▶ _Problem statement_:
Look through the records below, and copy out every line that holds the string "scrollbar".

BEGIN Entries shown

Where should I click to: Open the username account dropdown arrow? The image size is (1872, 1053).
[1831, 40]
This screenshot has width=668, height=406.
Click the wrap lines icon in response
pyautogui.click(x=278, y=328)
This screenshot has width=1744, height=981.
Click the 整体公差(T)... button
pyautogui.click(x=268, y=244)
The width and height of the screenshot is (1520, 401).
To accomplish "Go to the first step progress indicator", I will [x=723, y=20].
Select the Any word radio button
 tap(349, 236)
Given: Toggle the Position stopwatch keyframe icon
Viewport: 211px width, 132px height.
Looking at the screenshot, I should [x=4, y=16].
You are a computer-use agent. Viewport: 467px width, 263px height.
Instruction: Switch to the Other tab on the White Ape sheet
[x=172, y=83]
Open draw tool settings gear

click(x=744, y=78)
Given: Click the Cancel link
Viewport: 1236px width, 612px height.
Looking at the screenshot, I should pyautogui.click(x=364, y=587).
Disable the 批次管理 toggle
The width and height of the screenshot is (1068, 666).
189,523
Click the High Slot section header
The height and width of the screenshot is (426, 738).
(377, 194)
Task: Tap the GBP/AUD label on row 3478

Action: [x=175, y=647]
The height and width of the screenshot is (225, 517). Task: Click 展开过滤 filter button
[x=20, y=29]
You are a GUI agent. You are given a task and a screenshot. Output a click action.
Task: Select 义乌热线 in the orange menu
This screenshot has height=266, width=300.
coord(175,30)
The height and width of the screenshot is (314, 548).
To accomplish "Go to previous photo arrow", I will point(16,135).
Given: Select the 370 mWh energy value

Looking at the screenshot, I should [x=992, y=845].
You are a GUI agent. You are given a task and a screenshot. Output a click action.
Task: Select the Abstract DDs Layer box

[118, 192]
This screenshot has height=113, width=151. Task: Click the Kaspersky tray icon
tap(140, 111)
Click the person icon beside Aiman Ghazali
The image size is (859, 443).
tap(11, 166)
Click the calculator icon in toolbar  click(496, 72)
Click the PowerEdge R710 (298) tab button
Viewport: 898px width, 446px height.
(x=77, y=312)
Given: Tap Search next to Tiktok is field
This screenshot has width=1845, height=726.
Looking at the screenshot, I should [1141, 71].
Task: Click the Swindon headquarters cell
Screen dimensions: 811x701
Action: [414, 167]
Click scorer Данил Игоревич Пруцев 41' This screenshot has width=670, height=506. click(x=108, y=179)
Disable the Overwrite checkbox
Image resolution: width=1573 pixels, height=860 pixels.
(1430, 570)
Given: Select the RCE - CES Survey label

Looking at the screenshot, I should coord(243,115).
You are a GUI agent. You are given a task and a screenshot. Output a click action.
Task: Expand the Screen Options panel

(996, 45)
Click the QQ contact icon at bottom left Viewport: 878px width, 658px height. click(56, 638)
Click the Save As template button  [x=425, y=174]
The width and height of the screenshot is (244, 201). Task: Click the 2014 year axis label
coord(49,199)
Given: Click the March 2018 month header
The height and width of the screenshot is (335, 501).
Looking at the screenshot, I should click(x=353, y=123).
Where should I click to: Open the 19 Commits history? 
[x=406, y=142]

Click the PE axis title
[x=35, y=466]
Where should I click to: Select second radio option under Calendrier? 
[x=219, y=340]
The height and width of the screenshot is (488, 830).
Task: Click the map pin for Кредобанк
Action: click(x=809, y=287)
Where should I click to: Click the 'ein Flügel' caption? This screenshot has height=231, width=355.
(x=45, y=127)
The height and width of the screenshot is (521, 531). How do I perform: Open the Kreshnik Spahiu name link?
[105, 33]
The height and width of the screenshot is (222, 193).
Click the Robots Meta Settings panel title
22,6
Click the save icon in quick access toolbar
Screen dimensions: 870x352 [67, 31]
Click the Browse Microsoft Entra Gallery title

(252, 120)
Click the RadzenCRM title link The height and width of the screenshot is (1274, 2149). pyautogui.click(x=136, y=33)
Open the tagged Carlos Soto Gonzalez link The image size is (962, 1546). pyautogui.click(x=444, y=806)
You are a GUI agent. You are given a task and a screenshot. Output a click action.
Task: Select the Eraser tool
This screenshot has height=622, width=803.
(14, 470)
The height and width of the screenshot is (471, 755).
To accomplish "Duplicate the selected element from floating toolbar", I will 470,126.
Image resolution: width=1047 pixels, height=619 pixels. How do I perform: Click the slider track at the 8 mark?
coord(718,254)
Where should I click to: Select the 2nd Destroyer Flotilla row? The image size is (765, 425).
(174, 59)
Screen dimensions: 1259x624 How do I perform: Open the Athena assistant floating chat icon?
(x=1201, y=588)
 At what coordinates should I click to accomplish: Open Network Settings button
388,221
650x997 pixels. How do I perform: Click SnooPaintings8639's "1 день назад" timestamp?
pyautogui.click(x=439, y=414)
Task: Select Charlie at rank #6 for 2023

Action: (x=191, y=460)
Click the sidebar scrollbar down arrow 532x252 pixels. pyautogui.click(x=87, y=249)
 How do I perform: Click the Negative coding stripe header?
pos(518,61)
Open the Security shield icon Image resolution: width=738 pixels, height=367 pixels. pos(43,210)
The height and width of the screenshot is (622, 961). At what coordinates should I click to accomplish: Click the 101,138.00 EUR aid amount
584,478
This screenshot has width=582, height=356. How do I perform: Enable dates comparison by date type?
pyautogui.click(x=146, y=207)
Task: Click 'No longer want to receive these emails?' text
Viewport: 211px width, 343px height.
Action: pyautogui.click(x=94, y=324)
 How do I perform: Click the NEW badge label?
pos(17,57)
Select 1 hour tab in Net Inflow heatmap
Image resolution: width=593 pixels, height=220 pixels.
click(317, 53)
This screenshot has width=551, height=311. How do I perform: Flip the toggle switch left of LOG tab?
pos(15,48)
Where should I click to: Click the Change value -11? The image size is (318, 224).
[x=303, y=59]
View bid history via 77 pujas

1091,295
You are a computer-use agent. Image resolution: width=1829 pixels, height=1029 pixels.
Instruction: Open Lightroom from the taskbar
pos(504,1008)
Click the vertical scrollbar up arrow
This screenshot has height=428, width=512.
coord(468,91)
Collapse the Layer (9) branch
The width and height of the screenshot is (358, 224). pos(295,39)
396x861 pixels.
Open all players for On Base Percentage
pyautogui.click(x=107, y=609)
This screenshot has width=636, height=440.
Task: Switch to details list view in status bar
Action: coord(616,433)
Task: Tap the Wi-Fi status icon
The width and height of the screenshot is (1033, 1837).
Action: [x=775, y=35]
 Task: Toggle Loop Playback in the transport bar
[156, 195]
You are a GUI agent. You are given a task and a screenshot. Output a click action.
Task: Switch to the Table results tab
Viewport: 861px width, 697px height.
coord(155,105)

END Entries shown

▶ _Output_:
Click the sidebar scrollbar down arrow 532x252 pixels. pyautogui.click(x=87, y=249)
Click the vertical scrollbar up arrow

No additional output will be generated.